The Acholi tribe in northern Uganda faces a huge question now that the region is inching closer to the end of two decades of conflict: What should happen to the rebel Lord's Resistance Army and its Acholi leaders, who have been responsible for the abduction of thousands of children, forced to commit atrocities against their own commmunities and each other.

British novellist Monica Ali traveled to the area with Oxfam to ask this very question. She interviewed people who had been forced to abandon their homes and crops and seek safety in overcrowded camps.

Writing in Britain's Observer newspaper, Ali says: "Surely the Acholis need justice" after the brutality and terror they have experienced at the hands of the rebels.

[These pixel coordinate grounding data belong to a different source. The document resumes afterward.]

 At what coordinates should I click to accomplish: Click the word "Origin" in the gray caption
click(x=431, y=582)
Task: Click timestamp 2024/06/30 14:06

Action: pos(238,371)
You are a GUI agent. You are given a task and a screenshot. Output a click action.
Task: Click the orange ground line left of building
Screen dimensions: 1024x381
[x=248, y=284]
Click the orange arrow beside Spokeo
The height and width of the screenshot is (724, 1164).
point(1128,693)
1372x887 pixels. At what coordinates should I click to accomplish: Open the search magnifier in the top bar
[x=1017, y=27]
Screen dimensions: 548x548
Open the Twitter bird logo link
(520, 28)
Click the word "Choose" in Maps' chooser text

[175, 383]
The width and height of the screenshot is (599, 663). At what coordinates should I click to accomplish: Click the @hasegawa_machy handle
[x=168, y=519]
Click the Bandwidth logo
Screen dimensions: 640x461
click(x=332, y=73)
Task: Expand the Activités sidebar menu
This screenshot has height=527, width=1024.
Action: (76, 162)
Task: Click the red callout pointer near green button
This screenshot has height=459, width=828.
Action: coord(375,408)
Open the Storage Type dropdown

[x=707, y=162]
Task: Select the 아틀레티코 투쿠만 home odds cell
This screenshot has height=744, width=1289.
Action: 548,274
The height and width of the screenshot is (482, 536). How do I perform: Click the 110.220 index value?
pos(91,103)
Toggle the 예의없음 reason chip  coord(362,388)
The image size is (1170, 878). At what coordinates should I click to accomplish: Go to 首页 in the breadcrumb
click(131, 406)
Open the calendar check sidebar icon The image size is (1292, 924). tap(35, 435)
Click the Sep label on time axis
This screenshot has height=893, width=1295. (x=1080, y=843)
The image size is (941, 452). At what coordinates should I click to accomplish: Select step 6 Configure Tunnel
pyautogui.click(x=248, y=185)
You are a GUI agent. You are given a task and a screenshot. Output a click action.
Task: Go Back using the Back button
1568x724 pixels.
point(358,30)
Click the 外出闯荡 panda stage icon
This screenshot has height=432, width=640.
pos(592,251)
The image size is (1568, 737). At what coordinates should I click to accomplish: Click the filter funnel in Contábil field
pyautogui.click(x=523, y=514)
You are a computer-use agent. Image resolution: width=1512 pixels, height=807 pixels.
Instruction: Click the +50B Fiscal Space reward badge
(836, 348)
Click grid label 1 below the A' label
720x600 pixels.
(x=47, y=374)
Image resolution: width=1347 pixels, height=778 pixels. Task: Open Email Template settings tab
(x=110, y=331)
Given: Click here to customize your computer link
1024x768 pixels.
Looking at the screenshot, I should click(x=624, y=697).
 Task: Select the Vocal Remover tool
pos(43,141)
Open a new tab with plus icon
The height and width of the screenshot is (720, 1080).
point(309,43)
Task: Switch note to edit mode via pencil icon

But as she speaks to groups of widows, students and impromptu gatherings in the camps, the answer is always the same: The International Criminal Court should withdraw and the Acholi tribe should be given time to resolve the conflict and reconcile with the rebels in their own way.

This means going through the traditional Matu Put system of reconciliation, which involves slaughtering a sheep, drinking symbolic potions and casting omens.

But even if this is enough to bring about reconciliation with the rebel soldiers, Ali asks how the community can forgive the man behind the rebel movement, LRA leader Joseph Kony. Would the Matu Put system be a question of peace at any price?

One elderly man in the group, Ocira Luka, tries to explain: "If you give birth to twins, they may not weigh the same. And one twin may be good and one may be bad. Kony is like the bad twin. Still, he belongs to you. Kony should be talked to by the elders so they bring him into line and then he will be accepted back."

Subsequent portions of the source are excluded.